▶ [Exercise objective]:
What is expected is a word-for-word copy of all the entries.

▶ [Extracted information]:
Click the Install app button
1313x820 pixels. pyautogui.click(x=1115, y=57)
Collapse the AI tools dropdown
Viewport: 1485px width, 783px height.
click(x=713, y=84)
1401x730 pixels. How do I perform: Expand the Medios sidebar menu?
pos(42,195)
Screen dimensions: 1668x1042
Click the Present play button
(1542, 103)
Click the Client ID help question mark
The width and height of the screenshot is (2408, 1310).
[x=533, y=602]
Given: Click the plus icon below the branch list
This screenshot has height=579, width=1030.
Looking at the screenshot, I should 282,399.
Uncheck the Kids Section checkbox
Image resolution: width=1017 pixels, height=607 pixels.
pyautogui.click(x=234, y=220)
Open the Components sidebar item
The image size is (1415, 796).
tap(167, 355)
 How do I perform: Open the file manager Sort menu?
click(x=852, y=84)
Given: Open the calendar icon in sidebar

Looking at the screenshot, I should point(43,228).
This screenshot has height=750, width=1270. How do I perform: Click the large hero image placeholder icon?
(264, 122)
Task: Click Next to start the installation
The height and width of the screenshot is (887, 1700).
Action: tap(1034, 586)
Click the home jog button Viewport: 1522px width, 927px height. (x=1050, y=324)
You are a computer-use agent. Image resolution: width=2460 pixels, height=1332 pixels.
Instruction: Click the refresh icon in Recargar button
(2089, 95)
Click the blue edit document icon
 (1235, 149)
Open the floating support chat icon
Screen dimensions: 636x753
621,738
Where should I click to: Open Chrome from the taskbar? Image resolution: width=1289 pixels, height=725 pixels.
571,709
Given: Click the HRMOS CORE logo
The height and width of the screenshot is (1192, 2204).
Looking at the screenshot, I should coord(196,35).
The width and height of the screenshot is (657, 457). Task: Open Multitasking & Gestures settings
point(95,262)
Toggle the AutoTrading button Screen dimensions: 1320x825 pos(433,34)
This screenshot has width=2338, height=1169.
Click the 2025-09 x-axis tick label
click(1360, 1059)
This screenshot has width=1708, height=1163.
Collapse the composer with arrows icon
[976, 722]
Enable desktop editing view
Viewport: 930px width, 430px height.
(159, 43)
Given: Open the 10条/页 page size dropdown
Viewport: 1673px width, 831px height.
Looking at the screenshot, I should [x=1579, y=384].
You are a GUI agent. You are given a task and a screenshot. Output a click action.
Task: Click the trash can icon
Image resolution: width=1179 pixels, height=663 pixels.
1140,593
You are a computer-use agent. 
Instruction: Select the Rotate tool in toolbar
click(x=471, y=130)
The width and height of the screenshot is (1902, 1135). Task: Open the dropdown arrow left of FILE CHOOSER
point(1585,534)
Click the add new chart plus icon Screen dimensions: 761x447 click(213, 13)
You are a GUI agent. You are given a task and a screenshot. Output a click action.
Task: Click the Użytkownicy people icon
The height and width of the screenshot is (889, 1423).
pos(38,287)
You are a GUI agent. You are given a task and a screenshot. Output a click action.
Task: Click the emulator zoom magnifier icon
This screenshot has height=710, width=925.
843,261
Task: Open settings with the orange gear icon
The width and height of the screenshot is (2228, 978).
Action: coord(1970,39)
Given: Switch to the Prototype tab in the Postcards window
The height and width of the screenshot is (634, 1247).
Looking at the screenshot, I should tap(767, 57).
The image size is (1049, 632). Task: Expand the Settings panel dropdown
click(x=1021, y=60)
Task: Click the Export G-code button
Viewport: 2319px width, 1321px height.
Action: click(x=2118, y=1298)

▶ [Result]:
Click the Install app button
1313x820 pixels. pyautogui.click(x=1115, y=57)
Collapse the AI tools dropdown
Viewport: 1485px width, 783px height.
click(x=713, y=84)
1401x730 pixels. How do I perform: Expand the Medios sidebar menu?
pos(42,195)
Screen dimensions: 1668x1042
Click the Present play button
(1542, 103)
Click the Client ID help question mark
The width and height of the screenshot is (2408, 1310).
[x=533, y=602]
Given: Click the plus icon below the branch list
This screenshot has height=579, width=1030.
Looking at the screenshot, I should 282,399.
Uncheck the Kids Section checkbox
Image resolution: width=1017 pixels, height=607 pixels.
pyautogui.click(x=234, y=220)
Open the Components sidebar item
The image size is (1415, 796).
tap(167, 355)
 How do I perform: Open the file manager Sort menu?
click(x=852, y=84)
Given: Open the calendar icon in sidebar

Looking at the screenshot, I should point(43,228).
This screenshot has height=750, width=1270. How do I perform: Click the large hero image placeholder icon?
(264, 122)
Task: Click Next to start the installation
The height and width of the screenshot is (887, 1700).
Action: tap(1034, 586)
Click the home jog button Viewport: 1522px width, 927px height. (x=1050, y=324)
You are a computer-use agent. Image resolution: width=2460 pixels, height=1332 pixels.
Instruction: Click the refresh icon in Recargar button
(2089, 95)
Click the blue edit document icon
 (1235, 149)
Open the floating support chat icon
Screen dimensions: 636x753
621,738
Where should I click to: Open Chrome from the taskbar? Image resolution: width=1289 pixels, height=725 pixels.
571,709
Given: Click the HRMOS CORE logo
The height and width of the screenshot is (1192, 2204).
Looking at the screenshot, I should coord(196,35).
The width and height of the screenshot is (657, 457). Task: Open Multitasking & Gestures settings
point(95,262)
Toggle the AutoTrading button Screen dimensions: 1320x825 pos(433,34)
This screenshot has width=2338, height=1169.
Click the 2025-09 x-axis tick label
click(1360, 1059)
This screenshot has width=1708, height=1163.
Collapse the composer with arrows icon
[976, 722]
Enable desktop editing view
Viewport: 930px width, 430px height.
(159, 43)
Given: Open the 10条/页 page size dropdown
Viewport: 1673px width, 831px height.
Looking at the screenshot, I should [x=1579, y=384].
You are a GUI agent. You are given a task and a screenshot. Output a click action.
Task: Click the trash can icon
Image resolution: width=1179 pixels, height=663 pixels.
1140,593
You are a computer-use agent. 
Instruction: Select the Rotate tool in toolbar
click(x=471, y=130)
The width and height of the screenshot is (1902, 1135). Task: Open the dropdown arrow left of FILE CHOOSER
point(1585,534)
Click the add new chart plus icon Screen dimensions: 761x447 click(213, 13)
You are a GUI agent. You are given a task and a screenshot. Output a click action.
Task: Click the Użytkownicy people icon
The height and width of the screenshot is (889, 1423).
pos(38,287)
You are a GUI agent. You are given a task and a screenshot. Output a click action.
Task: Click the emulator zoom magnifier icon
This screenshot has height=710, width=925.
843,261
Task: Open settings with the orange gear icon
The width and height of the screenshot is (2228, 978).
Action: coord(1970,39)
Given: Switch to the Prototype tab in the Postcards window
The height and width of the screenshot is (634, 1247).
Looking at the screenshot, I should tap(767, 57).
The image size is (1049, 632). Task: Expand the Settings panel dropdown
click(x=1021, y=60)
Task: Click the Export G-code button
Viewport: 2319px width, 1321px height.
Action: click(x=2118, y=1298)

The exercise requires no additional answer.